In discussing his motivations for developing a widely accessible technology, Sangha mentioned that he was born in India and moved to Missouri when he was five. Many expensive medical technologies, such as echoes, are not widely available in those regions, explained Sangha. He wanted to make sure that whatever he developed, it would be available to the populations that need it most, not just large academic centers. 

Beyond the importance of accessibility, Sangha also had a persistent desire to focus his attention on medicine. He explained that there is a history of undiagnosed disease in his family, which inspired his interest in medical research. Beginning in high school, Sangha did wet lab research, but he found his real passion in dry lab work centered around computational analysis. 

Sangha entered Yale as a statistics and biology major. However, upon taking CS50 in his first year, he discovered that he loved computer science and felt that this field of study was where he could have the greatest impact. 

“One of the things I’ve really enjoyed about the computer science curriculum at Yale is that many classes are taught in a way that inspires students to take theoretical AI concepts they learn in class, and apply them to their own areas of interest,” Sangha explained.”

Due to the COVID-19 pandemic, Sangha decided to take a gap year. While wondering where he could apply his interest in dry lab research during the pandemic, Sangha was also monitoring COVID-19 patient data as it was being released to the public. He noticed how there was a general level of confusion about how this data could best be used to improve patient outcomes. Furthermore, Sangha was receptive to the increase in the usage of digital health and technology based tools during the pandemic. This prompted him to search for work that combined patient outcomes and technology, which led him to the Yale Center for Outcomes and Evaluation. 
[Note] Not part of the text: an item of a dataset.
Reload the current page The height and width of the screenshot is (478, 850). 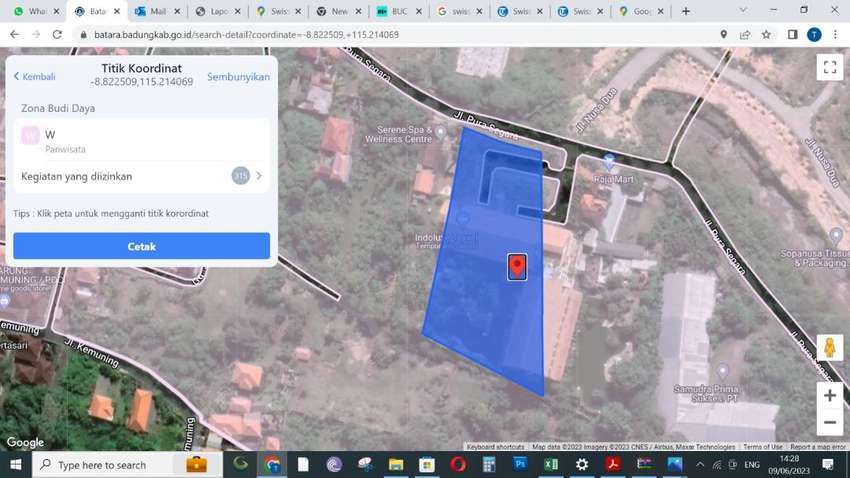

There he was introduced to Khera, and began working in the CarDS lab, where he has now been for the past three years. His first work with Khera’s research group was COVID-related, but it quickly shifted to LVSD diagnosis technology.
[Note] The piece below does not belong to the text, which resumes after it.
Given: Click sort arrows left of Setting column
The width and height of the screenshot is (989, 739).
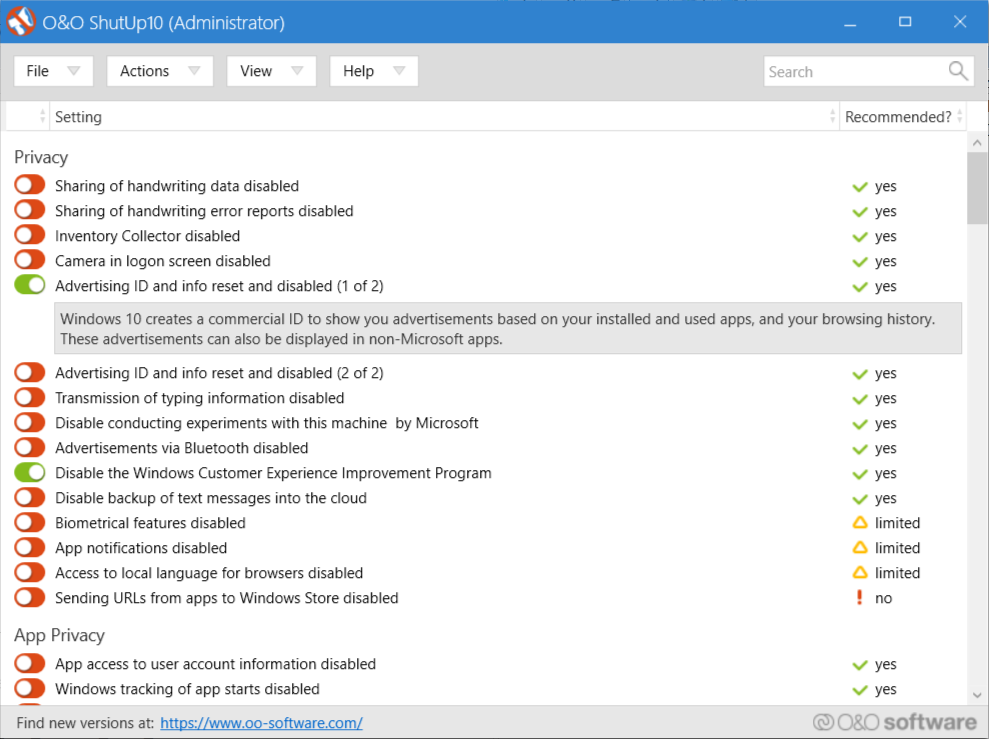Looking at the screenshot, I should (43, 117).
“Veer was among the first members of the Cardiovascular Data Science (CarDS) Lab at Yale, which has since grown to include 15 members across career stages,” Khera wrote. “It has been amazing to be a part of his career development and see him develop as a leader among other lab members.”

Beyond research, Sangha has spent his time at Yale involved in the Hypertension Awareness and Prevention Program at Yale. Through HAPPY, Sangha works to screen the New Haven community for their blood pressure. Sangha has also played on the club golf team throughout his time at Yale. He emphasized that while Yale has brought him wonderful research opportunities, the most important part of Yale is the people. 

“My goal for the future is to work in a research setting where I make technological innovation in healthcare as widely accessible as possible,” Sangha said. “Some of the projects that I am most excited about right now are our lab’s efforts to implement solutions in various global settings.”

Sangha was one of five students awarded the Rhodes Scholarship this weekend.